## PROBLEM STATEMENT
Exact copy, no pictures: every line from the one that contains "The height and" through the end of the data below, and nothing else.

## SUPPLIED DATA
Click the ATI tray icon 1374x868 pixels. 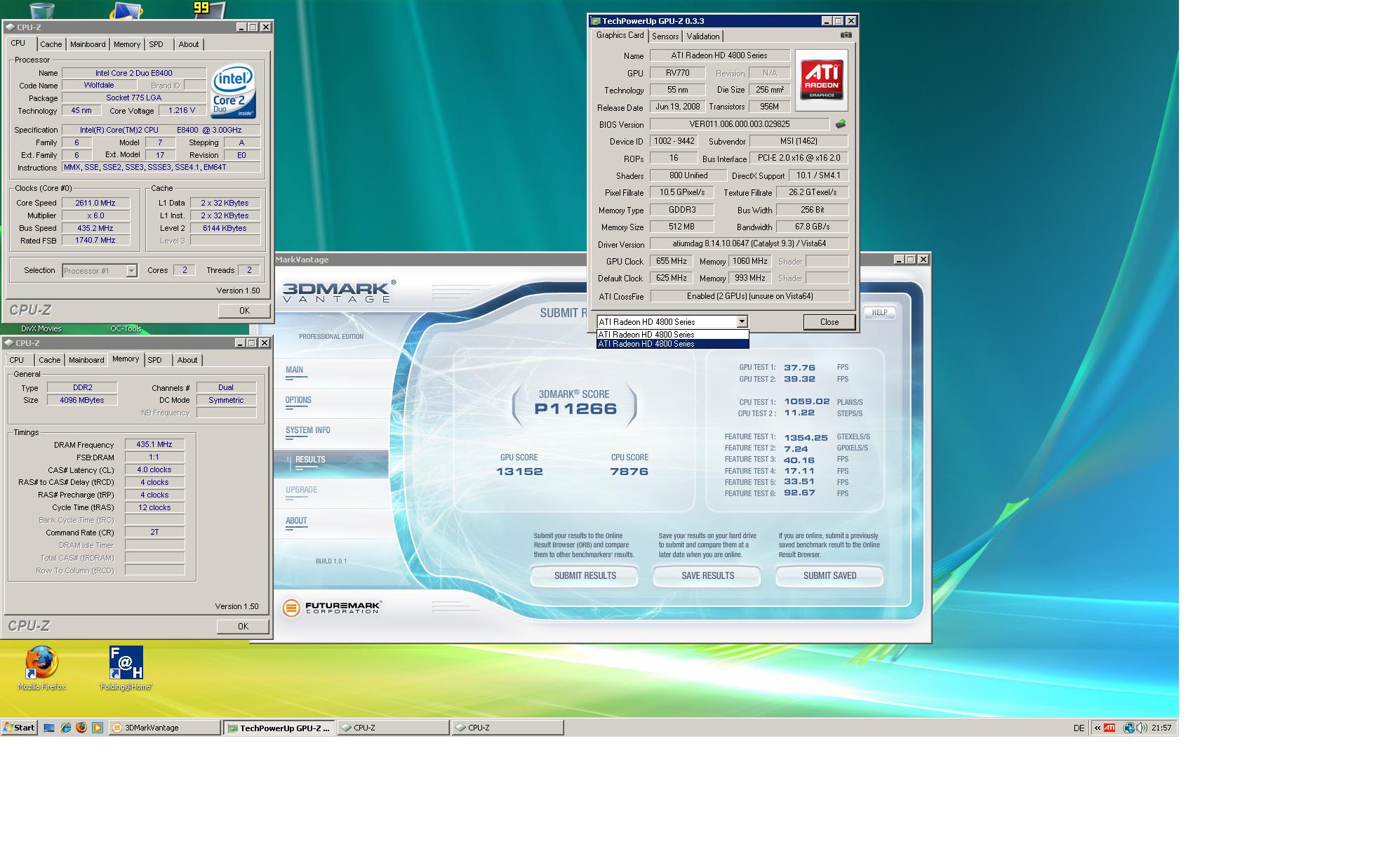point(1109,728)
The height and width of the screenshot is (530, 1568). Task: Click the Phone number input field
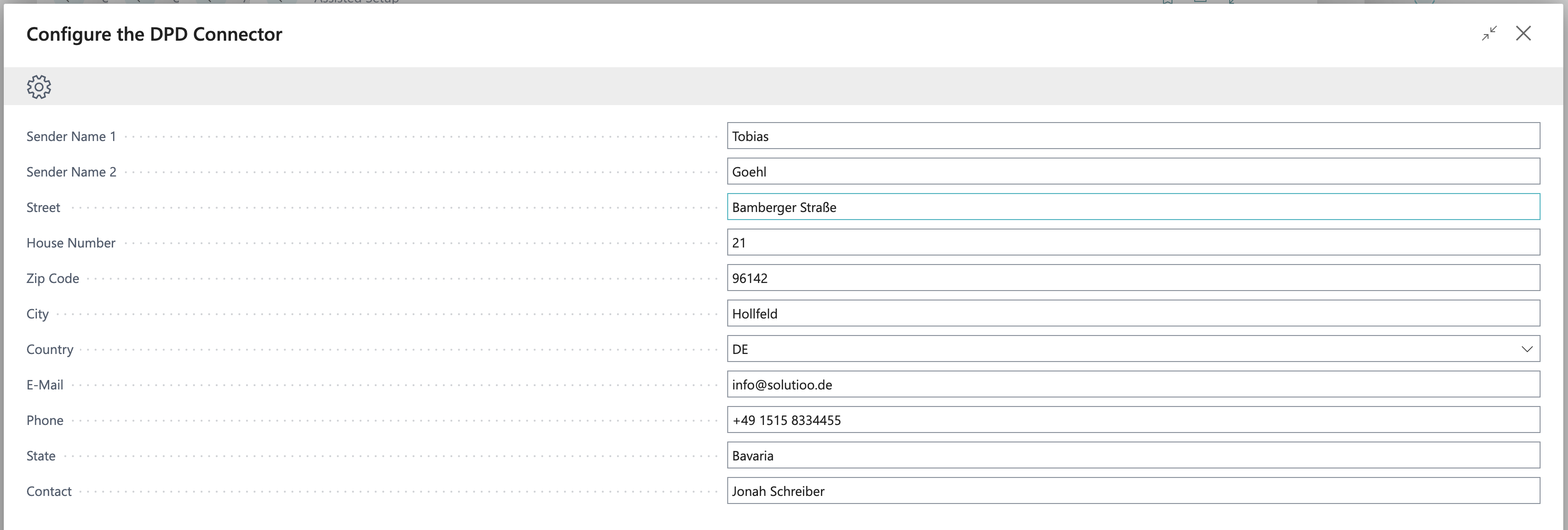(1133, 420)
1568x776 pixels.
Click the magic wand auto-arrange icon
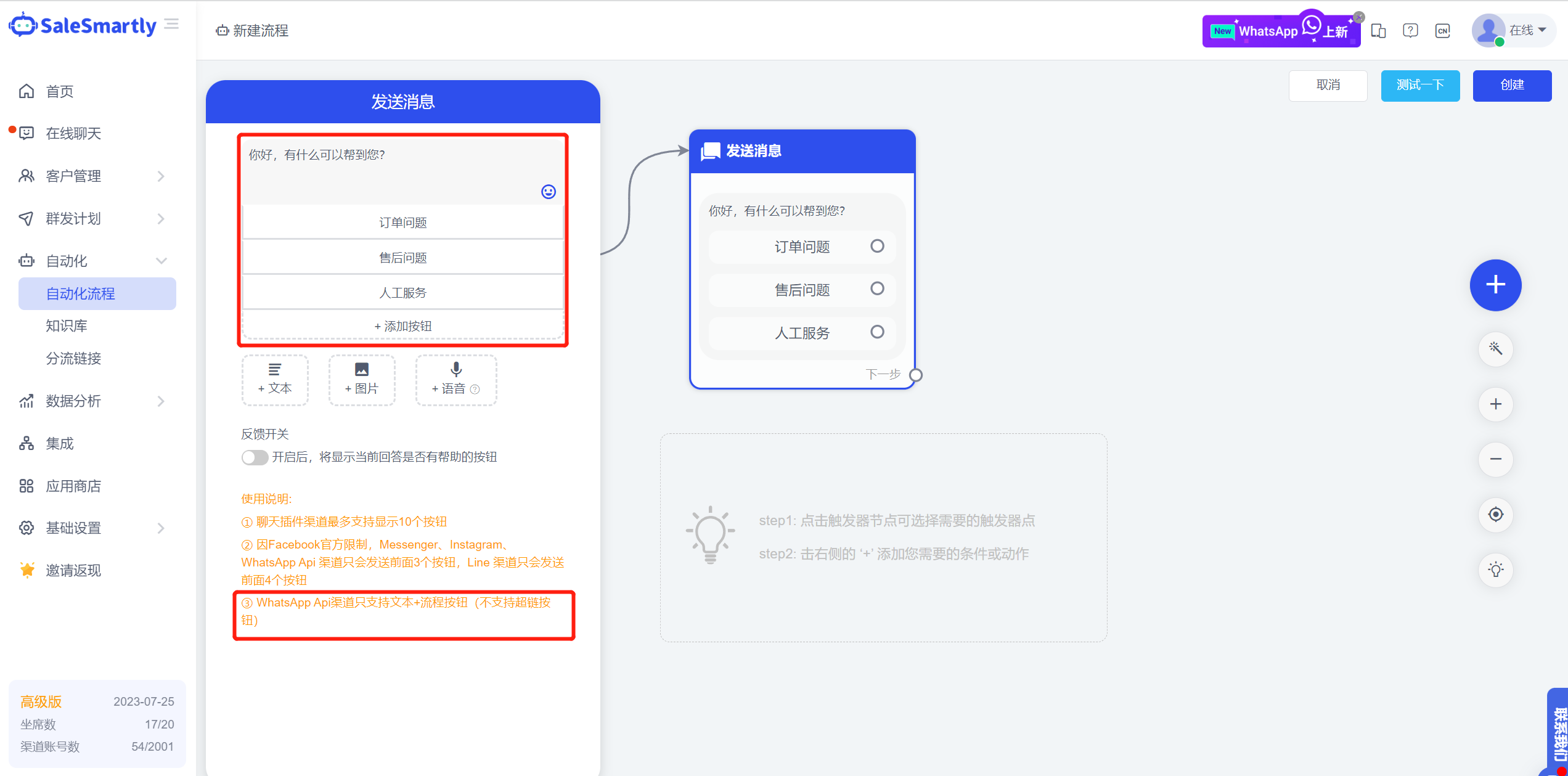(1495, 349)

## WRITTEN RESPONSE
The height and width of the screenshot is (530, 1568). Task: Click the Phone number input field
(1133, 420)
1568x776 pixels.
Click the magic wand auto-arrange icon
(1495, 349)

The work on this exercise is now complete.